Im Fernsehen läuft Wintersport: Slalom der Damen, Verfolgung im Biathlon, Eisschnelllauf. Aber niemand guckt hin. Rolf erzählt von einem Fernsehbericht über die Schweiz. Dort gelten auf vielen Pisten Tempolimits, Skifahrer werden sogar geblitzt. "Ein Schmarrn", knurrt Jakob. "Woher weiß ich denn, wie schnell ich fahre? Fehlt nur noch, dass demnächst Tachos vorgeschrieben werden..." Und überhaupt: Die Unfallzahlen gehen kontinuierlich zurück, zehn Prozent in den letzten fünf Jahren, sogar um 47 Prozent im Vergleich zur Saison 1979/80, als zum ersten Mal einen Statistik erhoben worden ist. Franz erzählt von Italien. Auch dort wird das Skifahren immer mehr reglementiert. Carabinieri sorgen auf den Pisten für Ordnung, bis hin zum Alkoholtest. Das finden alle übertrieben.
○ ○ ○ ○ ○
AUFGABEN >>
a) Beantworte die folgenden Fragen zum Textauszug über das Skifahren.
(i) In welchem Land werden Skifahrer laut Rolfs Fernsehbericht sogar geblitzt?
(ii) Um wie viel Prozent sind die Unfallzahlen in den letzten fünf Jahren zurückgegangen?
(iii) Wer sorgt in Italien auf den Pisten für Ordnung?
b) Setze den Textauszug über das Skifahren mit einigen Sätzen fort, die an seinen letzten Satz anschließen.

DATENAUSZUG >>
○ ○ ○ ○ ○
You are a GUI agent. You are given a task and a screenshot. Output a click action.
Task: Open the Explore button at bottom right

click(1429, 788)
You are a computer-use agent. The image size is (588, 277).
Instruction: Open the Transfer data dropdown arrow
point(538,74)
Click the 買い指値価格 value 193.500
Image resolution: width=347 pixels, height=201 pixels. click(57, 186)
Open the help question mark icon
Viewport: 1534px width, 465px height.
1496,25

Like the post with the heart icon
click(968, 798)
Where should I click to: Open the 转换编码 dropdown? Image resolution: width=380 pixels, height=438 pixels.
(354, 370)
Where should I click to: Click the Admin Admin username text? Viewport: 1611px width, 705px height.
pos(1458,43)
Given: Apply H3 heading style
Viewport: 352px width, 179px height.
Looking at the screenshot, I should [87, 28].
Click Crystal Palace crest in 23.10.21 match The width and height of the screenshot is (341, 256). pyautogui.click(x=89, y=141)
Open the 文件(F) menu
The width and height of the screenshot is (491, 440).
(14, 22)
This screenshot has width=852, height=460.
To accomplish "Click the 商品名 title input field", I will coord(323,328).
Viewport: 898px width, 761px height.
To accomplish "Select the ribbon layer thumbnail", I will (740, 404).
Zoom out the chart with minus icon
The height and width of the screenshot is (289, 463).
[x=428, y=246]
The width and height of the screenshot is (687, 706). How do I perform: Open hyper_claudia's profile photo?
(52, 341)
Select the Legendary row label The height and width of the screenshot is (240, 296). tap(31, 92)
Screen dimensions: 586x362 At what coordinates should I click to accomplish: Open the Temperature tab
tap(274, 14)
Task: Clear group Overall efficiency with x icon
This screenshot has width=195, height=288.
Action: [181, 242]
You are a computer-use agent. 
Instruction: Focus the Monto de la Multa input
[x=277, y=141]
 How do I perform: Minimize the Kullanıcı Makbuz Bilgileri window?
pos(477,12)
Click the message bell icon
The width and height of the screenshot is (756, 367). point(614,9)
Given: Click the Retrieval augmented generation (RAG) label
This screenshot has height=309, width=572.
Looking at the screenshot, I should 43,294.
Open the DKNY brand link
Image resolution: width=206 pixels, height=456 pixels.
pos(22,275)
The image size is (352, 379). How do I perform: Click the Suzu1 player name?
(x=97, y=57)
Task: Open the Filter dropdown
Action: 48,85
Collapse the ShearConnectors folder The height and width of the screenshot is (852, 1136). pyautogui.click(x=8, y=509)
○ ○ ○ ○ ○
ANTWORTEN IN REIHENFOLGE >>
a)
(i) In der Schweiz.
(ii) Um zehn Prozent.
(iii) Carabinieri.

b)
Jakob: "Mei, das muss jeder selber wissen, ob er dann noch fahren kann. Dann dürftest du unten auch nichts trinken, wenn man im Tal und zu Fuß unterwegs ist. Da kann’s einen auch schmeißen."
Mit 16 ist Jakob zu Bergwacht gekommen, jetzt ist er 32. Franz ist auch schon seit 14 Jahren dabei. Schulkameraden haben ihn damals mitgenommen, bei Jakob war es ebenso. Im Schnitt sind die beiden einmal im Monat ein ganzes Wochenende im Einsatz. Auch sonst verbringen sie praktisch ihre gesamte Freizeit mit den Kollegen. Irgendetwas gibt es immer zu tun, und wenn nicht, dann trifft man sich zu einer Halben oder zwei im Gasthaus.
Jakob: "Naa, ich bin nicht verheiratet. Das ist schon ein Problem, wenn du im Monat viel mit der Bergwacht zu tun hast... Nebenbei bin ich noch Fahrzeugwart, da bin ich noch mehr angehängt, und da schaut das anders aus…"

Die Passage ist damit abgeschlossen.